** START **
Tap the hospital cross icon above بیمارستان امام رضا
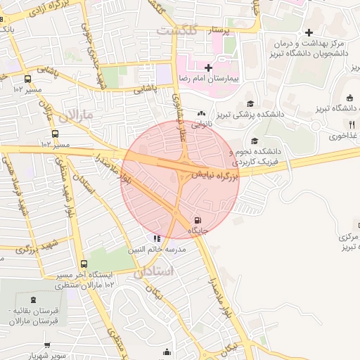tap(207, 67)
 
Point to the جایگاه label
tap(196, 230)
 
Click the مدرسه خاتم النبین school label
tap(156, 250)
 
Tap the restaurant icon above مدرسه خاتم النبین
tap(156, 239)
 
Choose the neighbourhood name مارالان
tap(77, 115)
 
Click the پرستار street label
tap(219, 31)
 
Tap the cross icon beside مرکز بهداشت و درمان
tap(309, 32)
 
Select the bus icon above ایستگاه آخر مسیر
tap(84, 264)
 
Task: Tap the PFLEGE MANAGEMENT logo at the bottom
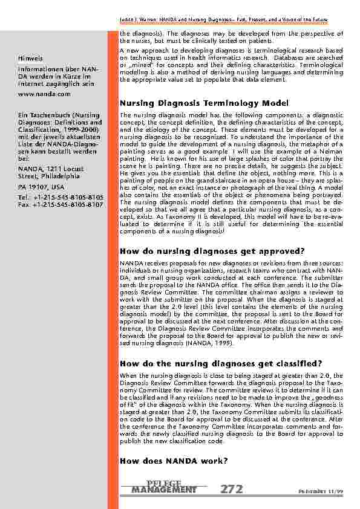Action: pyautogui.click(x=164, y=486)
** END **
» Task goal:
Locate every line of the entries above that contains the word "label", treating uppercase and lowercase letters as distinct, and copy each such line.

» Written answer:
Point to the جایگاه label
Click the مدرسه خاتم النبین school label
Click the پرستار street label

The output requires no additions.